To get a scroll view that does not mess up our layout, but shows its content below the status bar (or navigation bar), you should observe the safe area of your scroll view and adjust your custom content insets accordingly:
private var scrollViewSafeAreaObserver: NSKeyValueObservation!
override func viewDidLoad() {
...
if #available(iOS 11.0, *) {
self.scrollViewSafeAreaObserver = self.scrollView.observe(\.safeAreaInsets) { [weak self] (_, _) in
self?.scrollViewSafeAreaInsetsDidChange()
}
} else {
self.automaticallyAdjustsScrollViewInsets = false
}
}
#available(iOS 11.0, *)
func scrollViewSafeAreaInsetsDidChange() {
self.scrollView.contentInset.top = -self.scrollView.safeAreaInsets.top
}
deinit {
self.scrollViewSafeAreaObserver?.invalidate()
self.scrollViewSafeAreaObserver = nil
}
Why does this work? Because we leave contentInsetAdjustmentBehavior = .automatic. This will give us normal behaviour when it comes to scrolling and non-scrolling axis, but the UIScrollView will also "convert" any safe areas to content insets. Since we don't want this for our top edge, we simply set the negative top safe area as our custom insets, which will counter any insets set by the scroll view.

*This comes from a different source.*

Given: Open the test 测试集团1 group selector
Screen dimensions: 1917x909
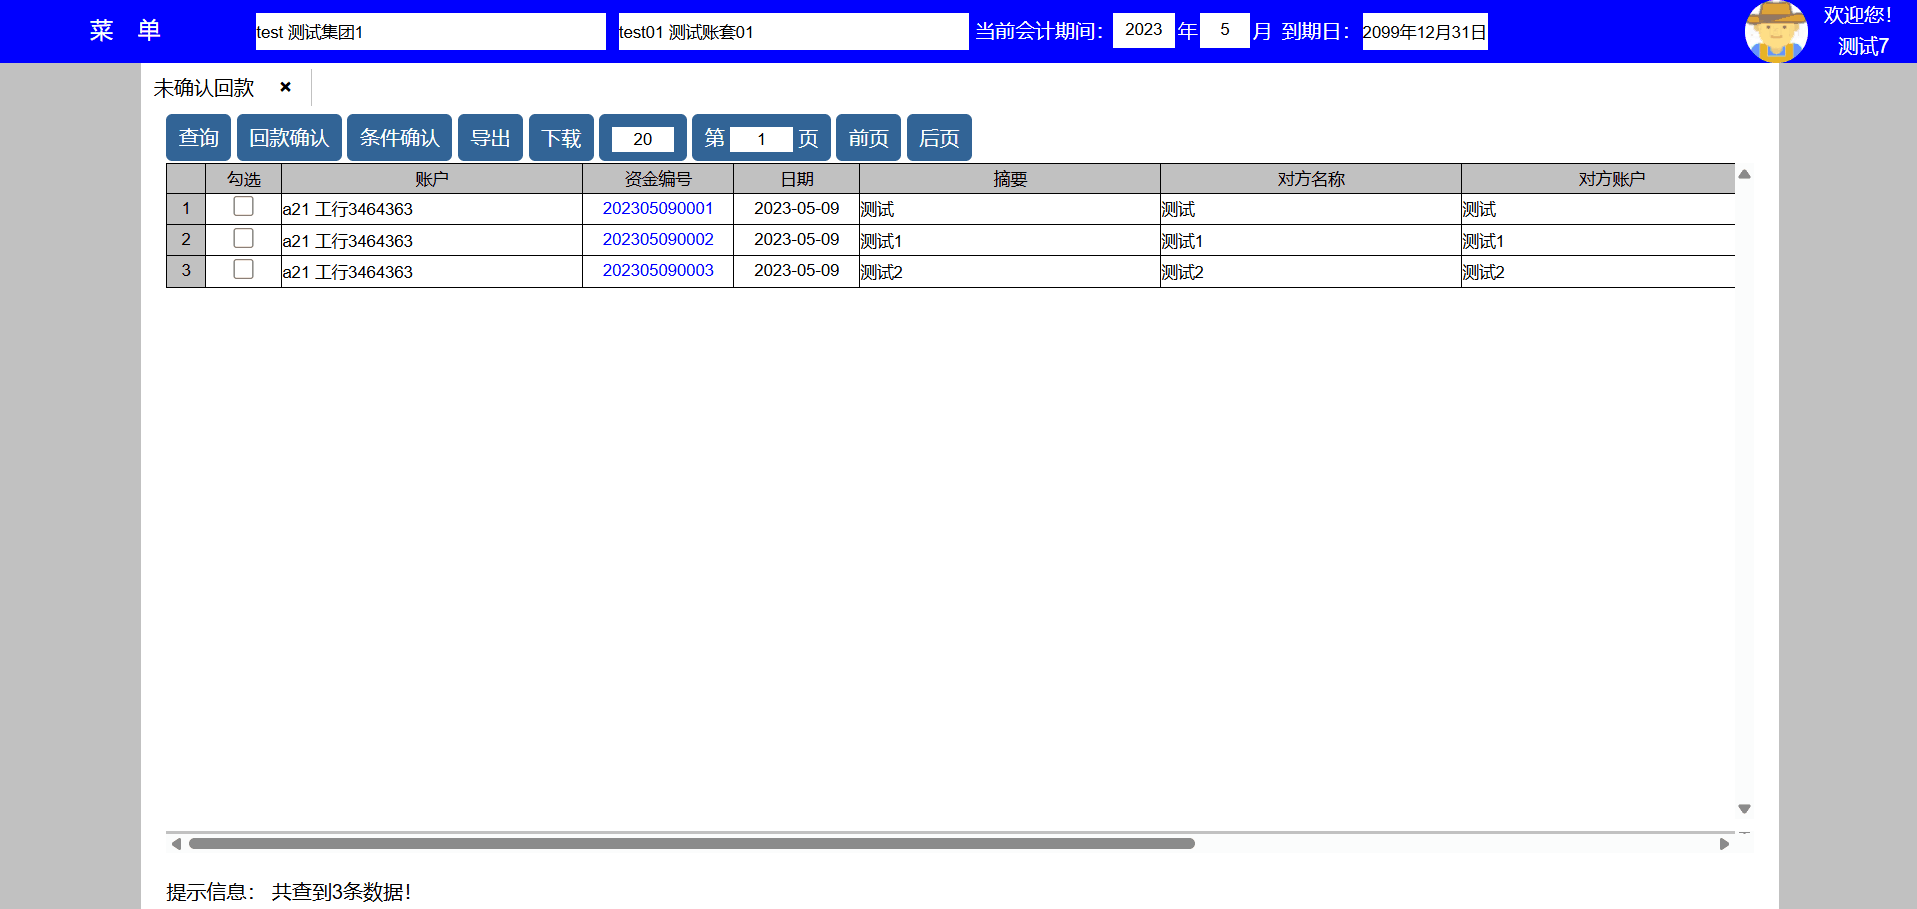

Thats just dumb from Apple. One more weird behaviour to worry about. Anyhow, I ended up setting the scroll view content inset for top to -20 (from IB).
I found the solution! Just set:
self.automaticallyAdjustsScrollViewInsets = false
on the view controller that has the UIScrollView.
You probably has seen this recommendation a thousand times but, check the 'The Status Bar' section on the iOS 7 transition guide(can't post the direct link here).
Blunt resuming, on ios7 the status bar is part of the view. This means that almost anything you put on your view, will be under the bar, unless you say the contrary. A work around i found for that problem was making the status bar opaque.
Another way could be disabling the status bar on that specific view. Like on this thread.
I have had a similar sort of problem, and I found that to ensure my scrollview content doesn't go under the status bar, I applied a setContentInset.
So in your situation, if you are using an inset, I would use suggest using UIScrollViewDelegate or scrollViewDidScroll tailored to your tableview. If a scroll is occurring, disregard the scrollview inset.